一般的に中ニ病が若干嫌悪されるが、ここまで嫌われてはいない。何故男女関係なく嫌われているのか。
その答えが彼女だ。
「おはよう、夜羽」
呆れた口調だが、微笑みながら一人の女子生徒が夜羽の机の下にきた。数少ない夜羽に嫌悪感を抱かずに接してくれる生徒であり、この事態の原因でもある。
彼女は、高坂杏奈という。学校で一二を争う美少女。男女問わず絶大な人気を誇る。肩まである艶やかな黒髪、パッチリと大きな瞳、透き通る肌、それが小さな輪郭の中に完璧な配置で並んでいる。そして、夜羽の幼馴染みだ。
非常に面倒見がよく、学年、性別、先生、誰からも頼られる。だが、クールな性格で夜羽への態度はどことなく雑だ。
「ん、おはよう、杏奈」
うわっ!?なんだこの集中砲火は!と言いたくなるようなクラスメイト全員からのレーザービームでかなりのダメージを負いながら気だるげに挨拶を返す。
その言葉を聞いたクラスメイトたちはなんだその態度はと言わんばかりにレーザービームの出力を上げてくる。
「はぁ、あんたはいつまでそれを続けてんのよそろそろ卒業したらどう?幼馴染みの私までちょっと恥ずかしいじゃん」
「まぁ、そう言わないで、もう慣れたでしょ。おはよう、夜羽くん」
ため息混じりで言った杏奈に話したのは杏奈の親友の近衛麻里香だ。彼女も数少ない嫌悪感を抱かずに接してくれる一人だ。そして、彼女も杏奈に負けないくらいの美少女である。腰にまでかかりそうな長い茶色がかった髪がツインテールにしてある。丸みを帯びた大きな瞳は常に光っているようだ。杏奈を美しいと言うならば麻里香は可愛いと言う言葉の方が似合う少女だ。
「おはよう、麻里香」
キーンコーンカーンコーン
そうこうするうちに始業のチャイムがなり、先生が教室に入ってきた。夜羽は毎日、朝に叫ぶとあとは死んだ魚のように静かでダラダラと気だるげに過ごしている。何時ものように授業が始まった。

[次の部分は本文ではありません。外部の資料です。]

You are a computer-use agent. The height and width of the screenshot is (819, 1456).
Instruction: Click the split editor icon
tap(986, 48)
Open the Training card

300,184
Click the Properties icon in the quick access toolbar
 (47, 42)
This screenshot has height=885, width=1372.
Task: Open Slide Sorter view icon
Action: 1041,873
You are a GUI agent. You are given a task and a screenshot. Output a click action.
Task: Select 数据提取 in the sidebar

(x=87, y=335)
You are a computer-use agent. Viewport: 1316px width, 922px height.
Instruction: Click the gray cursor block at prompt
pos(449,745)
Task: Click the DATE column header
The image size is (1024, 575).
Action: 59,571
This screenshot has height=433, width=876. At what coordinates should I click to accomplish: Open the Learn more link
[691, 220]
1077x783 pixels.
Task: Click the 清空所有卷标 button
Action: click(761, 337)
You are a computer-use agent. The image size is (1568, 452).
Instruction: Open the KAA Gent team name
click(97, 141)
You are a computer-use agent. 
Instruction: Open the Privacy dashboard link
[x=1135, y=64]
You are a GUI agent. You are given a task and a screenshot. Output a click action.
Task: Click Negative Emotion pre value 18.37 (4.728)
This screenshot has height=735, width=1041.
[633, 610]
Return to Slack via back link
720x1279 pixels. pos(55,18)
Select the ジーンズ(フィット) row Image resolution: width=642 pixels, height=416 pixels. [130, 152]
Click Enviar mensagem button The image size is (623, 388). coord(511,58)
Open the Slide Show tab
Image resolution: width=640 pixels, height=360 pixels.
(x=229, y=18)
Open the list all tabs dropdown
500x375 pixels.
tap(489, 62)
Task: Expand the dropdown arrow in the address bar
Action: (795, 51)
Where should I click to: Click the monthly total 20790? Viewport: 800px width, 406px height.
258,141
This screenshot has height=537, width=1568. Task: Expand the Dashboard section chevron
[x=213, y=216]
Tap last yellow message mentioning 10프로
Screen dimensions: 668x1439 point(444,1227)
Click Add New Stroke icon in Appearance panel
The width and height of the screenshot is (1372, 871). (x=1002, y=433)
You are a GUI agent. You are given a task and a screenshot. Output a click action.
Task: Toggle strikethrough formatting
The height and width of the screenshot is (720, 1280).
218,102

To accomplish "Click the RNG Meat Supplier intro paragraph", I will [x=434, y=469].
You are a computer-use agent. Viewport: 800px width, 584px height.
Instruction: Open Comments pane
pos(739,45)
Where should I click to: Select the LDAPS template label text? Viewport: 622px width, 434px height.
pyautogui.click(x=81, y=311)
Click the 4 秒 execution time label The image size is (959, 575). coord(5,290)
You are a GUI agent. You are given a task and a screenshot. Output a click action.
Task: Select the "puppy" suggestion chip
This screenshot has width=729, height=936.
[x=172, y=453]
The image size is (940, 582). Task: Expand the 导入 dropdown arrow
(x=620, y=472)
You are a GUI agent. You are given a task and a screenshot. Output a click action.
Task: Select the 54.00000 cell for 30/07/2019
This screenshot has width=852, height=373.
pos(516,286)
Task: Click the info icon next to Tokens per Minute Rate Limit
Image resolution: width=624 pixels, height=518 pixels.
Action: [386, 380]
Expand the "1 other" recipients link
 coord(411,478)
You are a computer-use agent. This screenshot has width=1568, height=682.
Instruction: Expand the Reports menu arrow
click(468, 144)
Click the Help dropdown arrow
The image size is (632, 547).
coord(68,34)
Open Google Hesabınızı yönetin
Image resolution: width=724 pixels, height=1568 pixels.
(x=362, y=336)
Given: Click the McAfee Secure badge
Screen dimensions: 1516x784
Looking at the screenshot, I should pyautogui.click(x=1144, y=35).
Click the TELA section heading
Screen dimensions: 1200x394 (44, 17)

昼休憩に入った。夜羽は持ってきた弁当を自分の机の上に広げ食べ始める。
杏奈は、麻里香と食べているようだ。何かを話して杏奈の頬が紅く染まりこっちを見てくる。スグに顔を背けられた。何かしてしまったかと少し考えてみるが、解が無い答えなんか考えるだけ無駄だと割り切って考えるのをやめた。
夜羽の席に杏奈がよって来た、一度止めた思考をもう一度動かし何かしてしまったかと考えてみる。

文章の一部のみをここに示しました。